▶ Aim
Lay out the data from the line containing "You are a GUI" through the line containing "Login (1328, 32)", inclusive, as a two-column CSV with the headers text and answer. Give one row per item, with its text and its answer each in a double-quoted field and any line breaks replaced by spaces.

▶ Records for processing
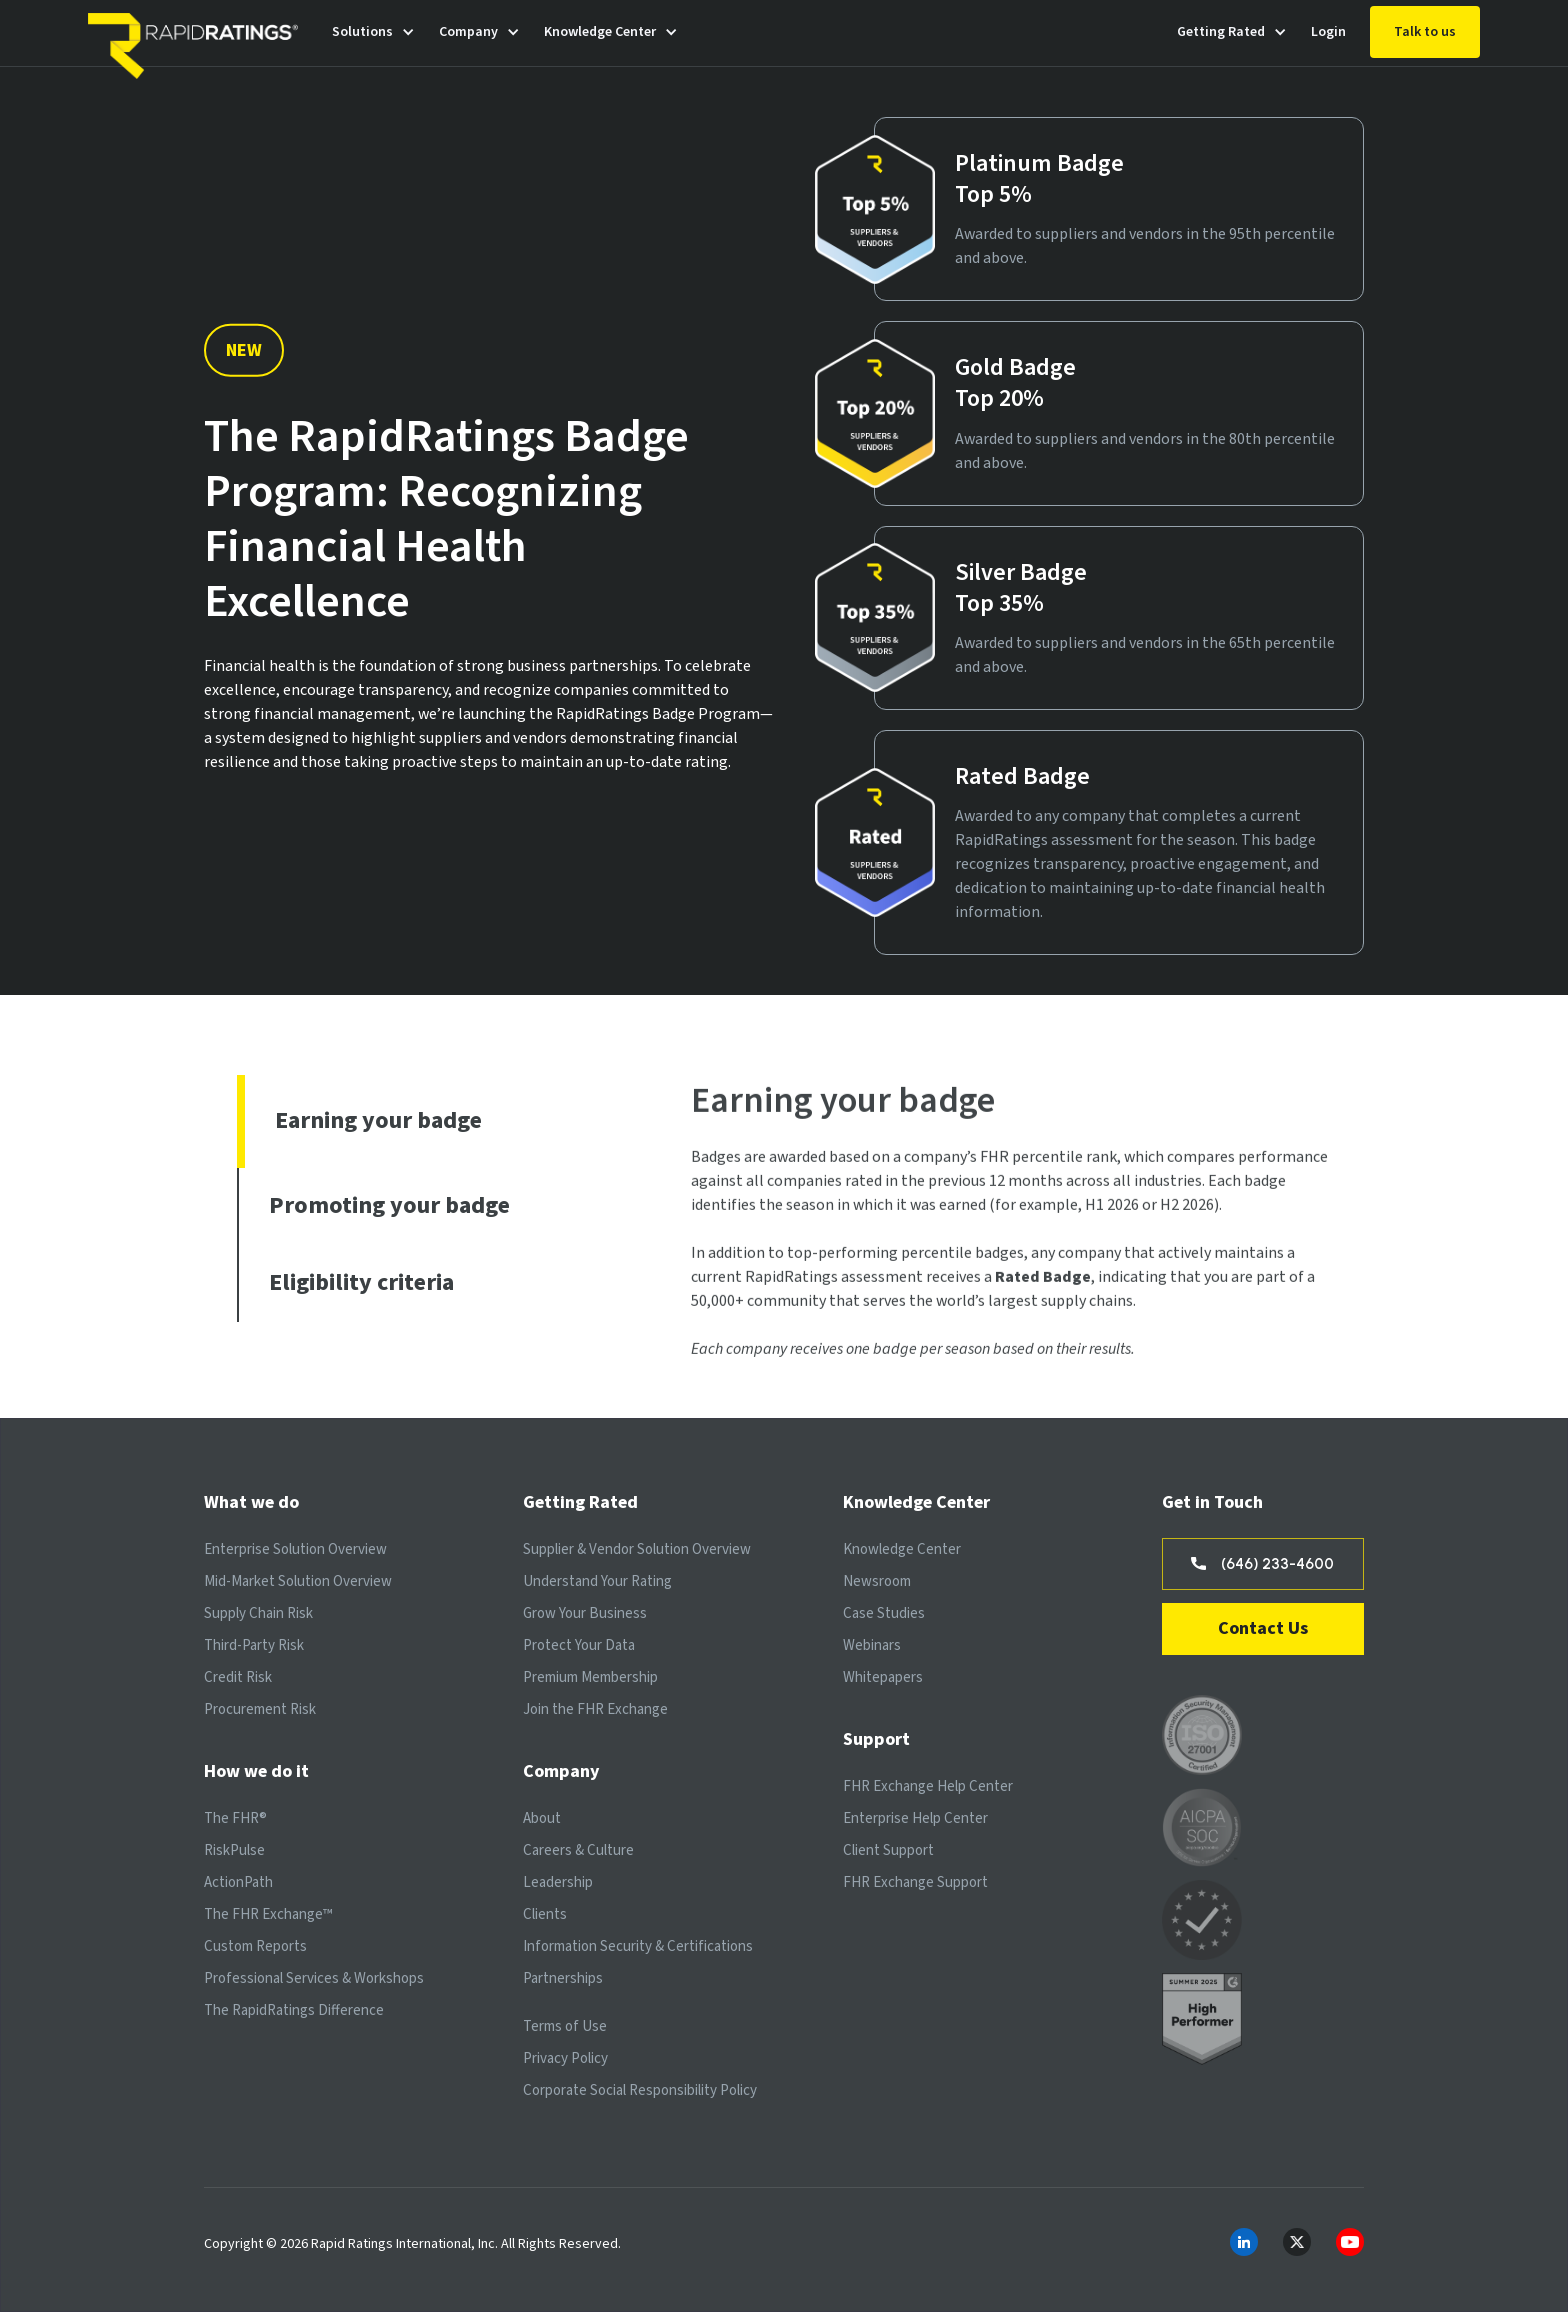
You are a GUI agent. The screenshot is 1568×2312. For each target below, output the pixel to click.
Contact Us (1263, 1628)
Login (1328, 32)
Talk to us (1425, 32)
--
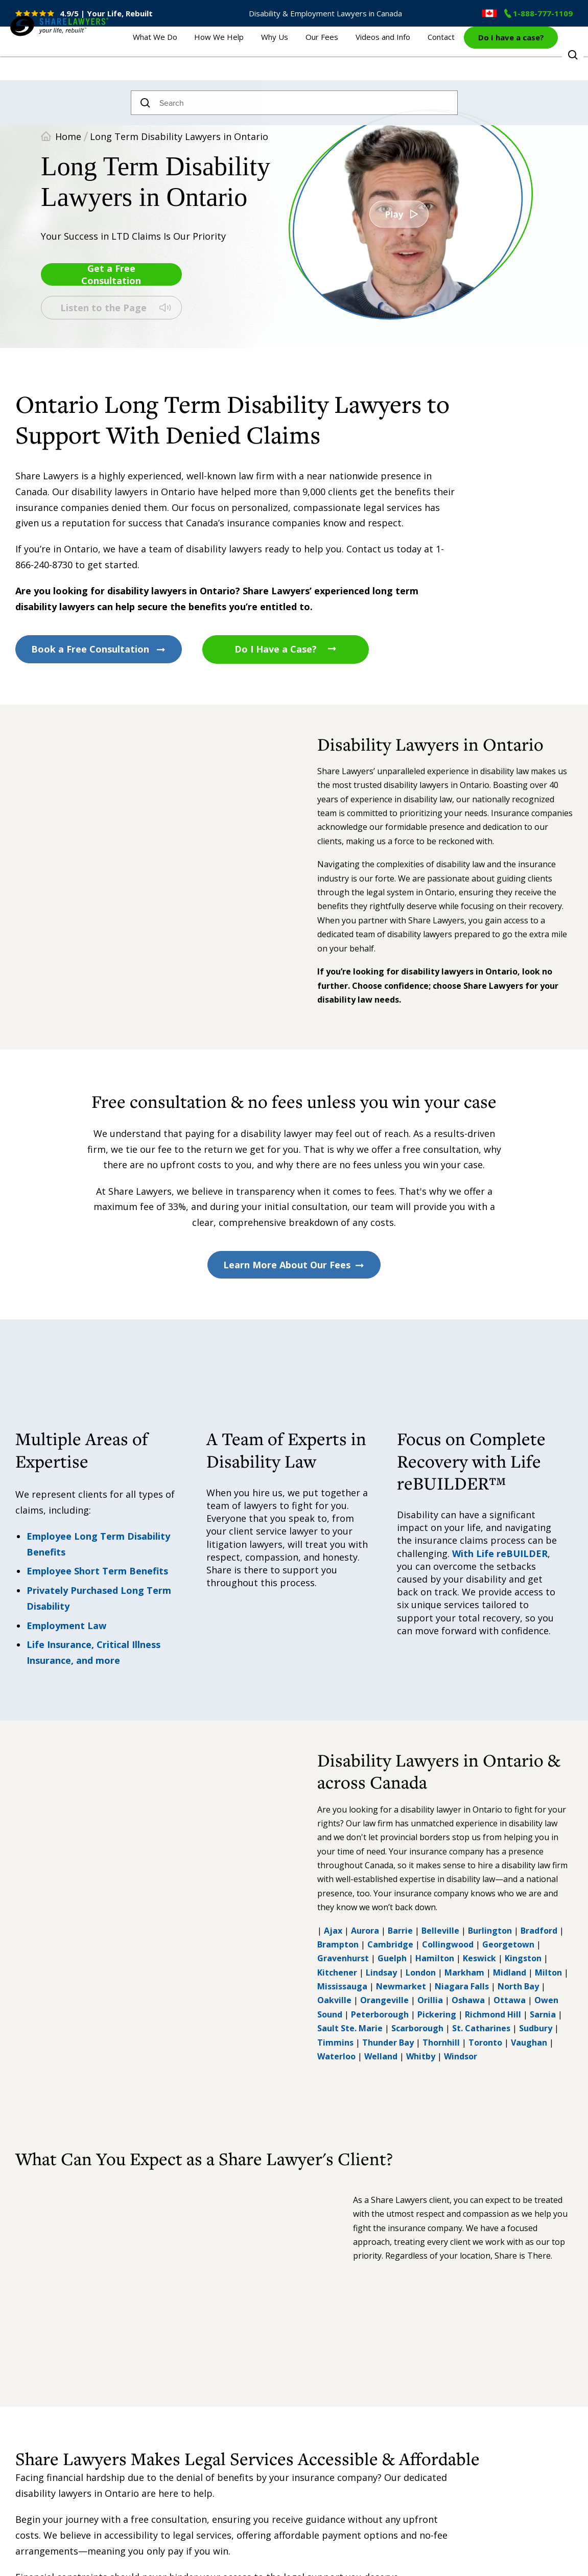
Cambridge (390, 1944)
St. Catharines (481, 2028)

▶ Output
text,answer
"You are a GUI agent. The screenshot is 1568×2312. For each target below, output the pixel to click. Contact Us","(1263, 1628)"
"Login","(1328, 32)"